A guide for refactoring code Last updated on May 5, 2019


A guide for refactoring code


Initial Review

Here are some questions to think about when looking at and reviewing code.

  • What is the design and structure of the code like?
  • Any repeated code that could be refactored?
  • What are the sizes of methods, modules and classes?
  • How is information passed between objects and methods?
  • What dependencies are there?
  • Is is clear where dependencies come from?
  • Are there any conventions, such as Ruby on Rails design conventions, that could be put into practice more?
  • Do methods and class names describe what they do?

Design Principles

  • Don’t Repeat Yourself - Avoid repeating code, for example using methods and classes, such as Service Objects
  • Inheritance - Base class that child classes share code with
  • Composition - Write code in modules that can be included in other
  • Single Responsibility Principle - Aim for a class or module to be responsible for one purpose
  • Dependency Injection - Dependent code can be added and replaced easily without breaking functionality, for example pass in dependencies as arguments when creating a new instance of a class
  • Separation of Concerns - Ensuring code is modular and uses an interface to interact with other parts of a larger system

Also see the Ruby on Rails conventions and design principles

Design Patterns

Here are a few design patterns, outside of the ones built into Ruby on Rails (such as Concerns).

  • Service Objects - Carry out an action an do not hold state.

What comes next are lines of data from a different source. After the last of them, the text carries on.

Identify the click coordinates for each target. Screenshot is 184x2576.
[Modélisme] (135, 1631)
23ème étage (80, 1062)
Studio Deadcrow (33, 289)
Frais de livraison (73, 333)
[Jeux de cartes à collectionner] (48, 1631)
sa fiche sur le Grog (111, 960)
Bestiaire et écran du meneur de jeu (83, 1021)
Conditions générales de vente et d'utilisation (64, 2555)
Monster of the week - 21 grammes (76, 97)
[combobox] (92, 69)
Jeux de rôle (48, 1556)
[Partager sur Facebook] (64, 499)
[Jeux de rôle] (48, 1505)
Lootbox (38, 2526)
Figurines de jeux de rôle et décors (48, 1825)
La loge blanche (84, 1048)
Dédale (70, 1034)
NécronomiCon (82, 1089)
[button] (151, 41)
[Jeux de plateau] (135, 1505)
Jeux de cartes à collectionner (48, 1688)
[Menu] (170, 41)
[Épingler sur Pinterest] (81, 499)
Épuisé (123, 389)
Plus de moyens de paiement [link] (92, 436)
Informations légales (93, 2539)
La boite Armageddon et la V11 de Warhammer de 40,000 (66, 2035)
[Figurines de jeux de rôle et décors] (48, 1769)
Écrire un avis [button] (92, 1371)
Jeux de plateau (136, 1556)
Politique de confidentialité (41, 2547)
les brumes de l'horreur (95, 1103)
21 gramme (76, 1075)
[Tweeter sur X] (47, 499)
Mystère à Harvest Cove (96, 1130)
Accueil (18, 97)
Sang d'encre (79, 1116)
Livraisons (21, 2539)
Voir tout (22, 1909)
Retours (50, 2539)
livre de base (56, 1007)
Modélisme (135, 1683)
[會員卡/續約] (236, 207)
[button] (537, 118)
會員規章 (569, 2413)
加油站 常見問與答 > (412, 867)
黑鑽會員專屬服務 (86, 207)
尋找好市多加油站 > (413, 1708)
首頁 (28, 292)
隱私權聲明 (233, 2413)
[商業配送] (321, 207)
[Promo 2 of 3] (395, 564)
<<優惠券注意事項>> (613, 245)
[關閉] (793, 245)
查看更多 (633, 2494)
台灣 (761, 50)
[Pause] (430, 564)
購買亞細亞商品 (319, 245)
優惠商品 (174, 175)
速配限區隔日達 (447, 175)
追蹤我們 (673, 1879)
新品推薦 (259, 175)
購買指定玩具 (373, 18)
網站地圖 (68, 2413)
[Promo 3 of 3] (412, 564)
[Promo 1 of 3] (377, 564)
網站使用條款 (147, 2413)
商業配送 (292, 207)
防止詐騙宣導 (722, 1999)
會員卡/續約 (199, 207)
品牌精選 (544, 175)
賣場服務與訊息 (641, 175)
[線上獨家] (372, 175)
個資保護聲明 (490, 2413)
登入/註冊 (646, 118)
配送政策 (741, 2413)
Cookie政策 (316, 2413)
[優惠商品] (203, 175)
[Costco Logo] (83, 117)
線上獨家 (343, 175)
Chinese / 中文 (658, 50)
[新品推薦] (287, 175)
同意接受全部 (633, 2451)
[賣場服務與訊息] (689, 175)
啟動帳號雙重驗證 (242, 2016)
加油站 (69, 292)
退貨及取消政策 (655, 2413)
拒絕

Normally have one public method, such as “call” or “perform”.
  • Presenter - Create an interface to present model records in views
  • Decorator - Add some functionality to another object

Code Extractions

Extractions could be useful when code is repeated, too long, or complex.

  • public methods
  • private methods
  • separate class
  • module that is included as a mixin
  • a set of classes grouped in a namespace
  • a library or gem

Think about design principles and design patterns when extracting code for refactoring in order to ensure long-term maintainability and ease or reading the code by others.